## Task:
Rewrite the records below as a numbered list, skipping blank lines and omitting the pictures.

## Records of locating words and features:
(begin)

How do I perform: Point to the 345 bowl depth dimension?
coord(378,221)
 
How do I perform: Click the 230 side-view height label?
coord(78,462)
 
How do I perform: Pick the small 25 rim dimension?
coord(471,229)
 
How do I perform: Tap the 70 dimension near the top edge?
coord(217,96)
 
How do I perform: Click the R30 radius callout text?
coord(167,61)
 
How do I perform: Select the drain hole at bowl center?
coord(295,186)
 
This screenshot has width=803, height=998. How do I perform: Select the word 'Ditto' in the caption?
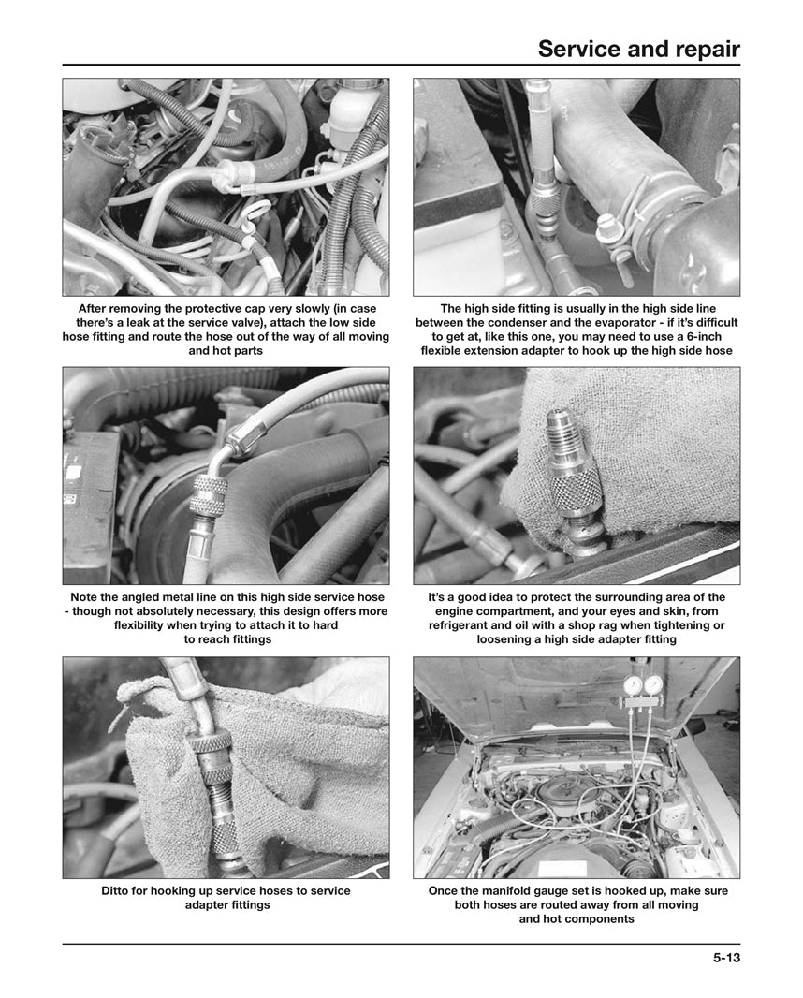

(end)

## Output:
1. How do I perform: Point to the 345 bowl depth dimension?
2. coord(378,221)
3. How do I perform: Click the 230 side-view height label?
4. coord(78,462)
5. How do I perform: Pick the small 25 rim dimension?
6. coord(471,229)
7. How do I perform: Tap the 70 dimension near the top edge?
8. coord(217,96)
9. How do I perform: Click the R30 radius callout text?
10. coord(167,61)
11. How do I perform: Select the drain hole at bowl center?
12. coord(295,186)
13. This screenshot has width=803, height=998. How do I perform: Select the word 'Ditto' in the caption?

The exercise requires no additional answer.